5. Usage in Subsequent Research and Expanded Experiments

• Semi-Supervised Learning Extensions: Recent work evaluates semi-supervised learning with CNNs featuring multiple output branches, which segment TL, FL, and FLT simultaneously. These approaches leverage both labeled (manually annotated) and unlabeled ImageTBAD volumes using rotation- and flip-consistent consistency regularization; they are architecture-agnostic and do not rely on probabilistic soft assignments.
• Relevant Losses: Advanced training uses a composite of Generalized Dice Loss (GDL) and Focal Loss, parameterized for class imbalance and implemented as:

$$L_{\mathrm{sup}} = w_{\mathrm{GDL}}\,L_{\mathrm{GDL}} + w_{\mathrm{FL}}\,L_{\mathrm{FL}}$$

with GDL and Focal defined in (Mikhailapov et al., 19 Dec 2025).
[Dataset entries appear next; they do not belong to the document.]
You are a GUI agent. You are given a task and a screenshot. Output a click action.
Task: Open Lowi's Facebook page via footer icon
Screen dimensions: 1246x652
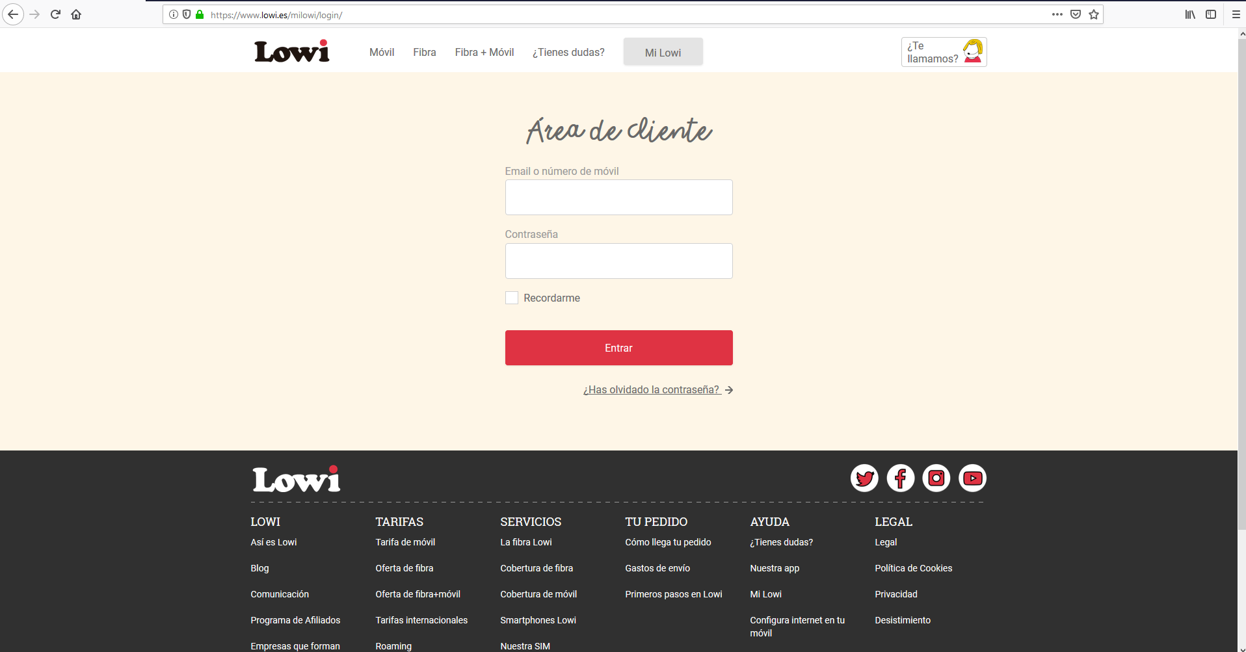click(x=900, y=478)

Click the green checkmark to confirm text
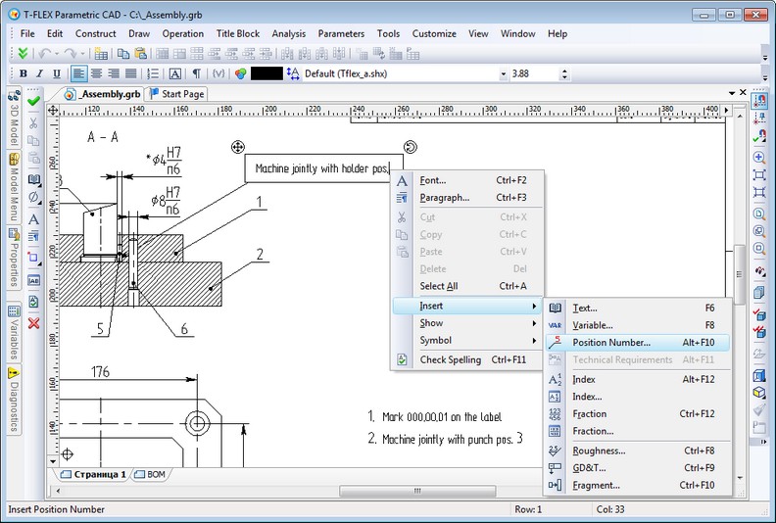(33, 100)
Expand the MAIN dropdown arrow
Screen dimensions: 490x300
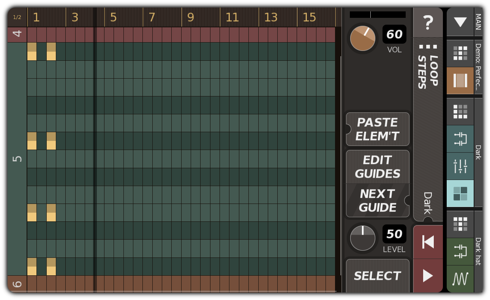460,22
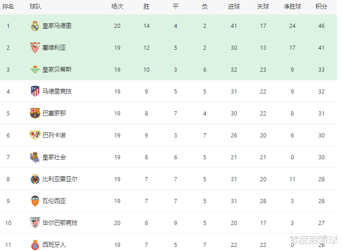This screenshot has width=342, height=251.
Task: Click the 场次 column header
Action: click(x=117, y=6)
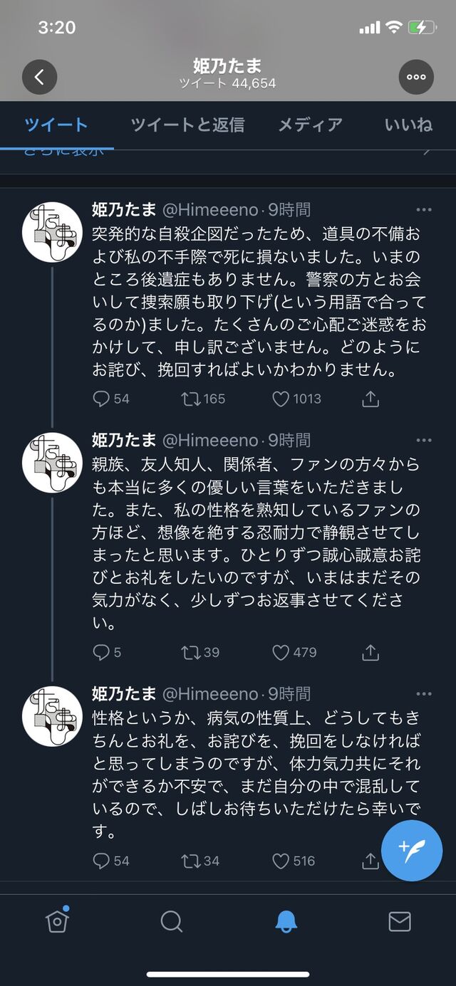Like the tweet with 1013 likes
Image resolution: width=456 pixels, height=986 pixels.
(x=281, y=399)
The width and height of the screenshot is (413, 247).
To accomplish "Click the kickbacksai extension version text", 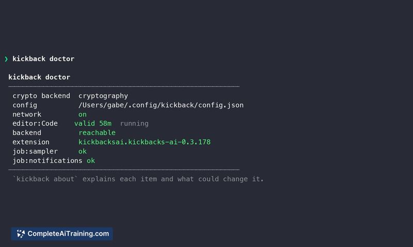I will tap(145, 142).
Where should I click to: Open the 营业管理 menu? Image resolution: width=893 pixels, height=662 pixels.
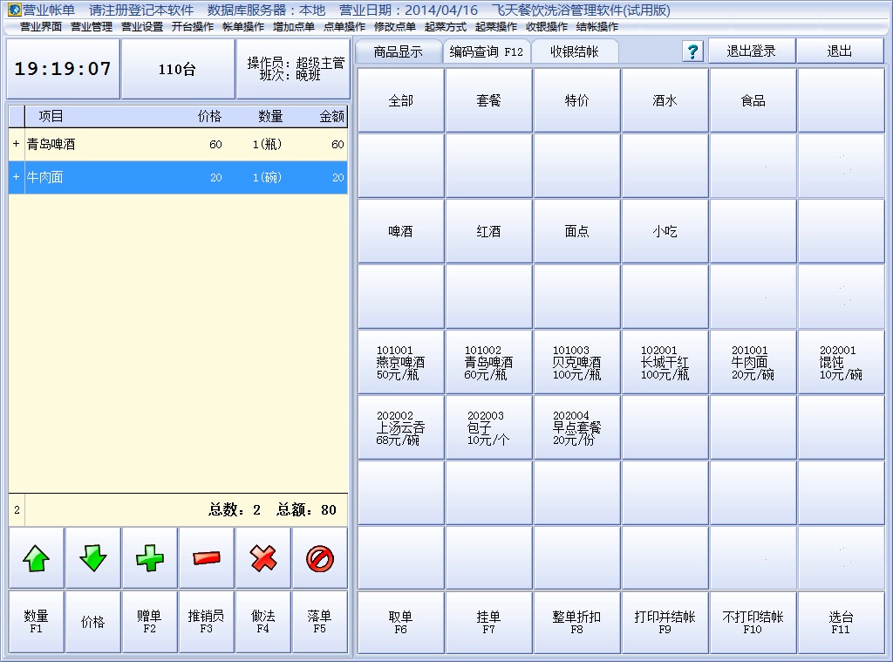click(x=92, y=27)
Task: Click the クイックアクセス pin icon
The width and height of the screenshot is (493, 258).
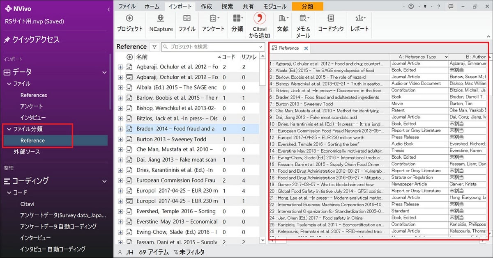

Exponential moving average (EMA) updates provide pseudo-label targets.

• Experimental Configuration: In these studies, volumes are resampled to 128 × 128 × 128 grids, and data splits typically follow an 80/20 train-validation strategy, with repeated random partitions to assess robustness (Mikhailapov et al., 19 Dec 2025).

6. Distribution, Licensing, and Access

• Data Release: The ImageTBAD dataset, including CTAs and NIfTI-1 segmentations, is available via Zenodo and GitHub (project repository, citation to (Yao et al., 2021)).
• Licensing: Dataset is released under CC BY-NC 4.0, permitting academic, non-commercial usage with required attribution. No additional restrictions apply beyond citation.
• Code Availability: Baseline code for the reference 3D U-Net segmentation pipeline accompanies the dataset. Additional preprocessing and experiment code is found in later publications (Yao et al., 2021, Mikhailapov et al., 19 Dec 2025).

7. Research Applications and Challenges

• Clinical Applications: Enables quantification of TL, FL, and especially FLT—critical for stratification of rupture risk, surgical planning (e.g., stent graft sizing and placement), and longitudinal assessment of post-TEVAR (thoracic endovascular aortic repair) remodeling.
• Methodological Research: The pronounced difficulty of FLT segmentation—due to low tissue contrast, irregular geometry, and extreme class imbalance—makes ImageTBAD an essential testbed for developing advanced segmentation models. Potential approaches include:
  • Multi-scale attention and boundary-aware networks for small, irregular targets
  • Anatomical priors or graph-based regularization for spatial consistency
  • Adversarial or contrastive loss augmentation targeting the FLT-vs-FL boundary
• Extension Opportunities: Morphological quantification (volume, surface area, length) supports novel quantitative endpoints for outcome prediction and patient stratification (Yao et al., 2021).

ImageTBAD is a benchmark dataset specifically designed to catalyze research on automated, fine-grained quantification of Type-B aortic dissection anatomy with reliable, public segmentation ground truth for TL, FL, and FLT. Its open availability and rigorous annotation protocol address a longstanding bottleneck in cardiovascular image analysis (Yao et al., 2021, Mikhailapov et al., 19 Dec 2025).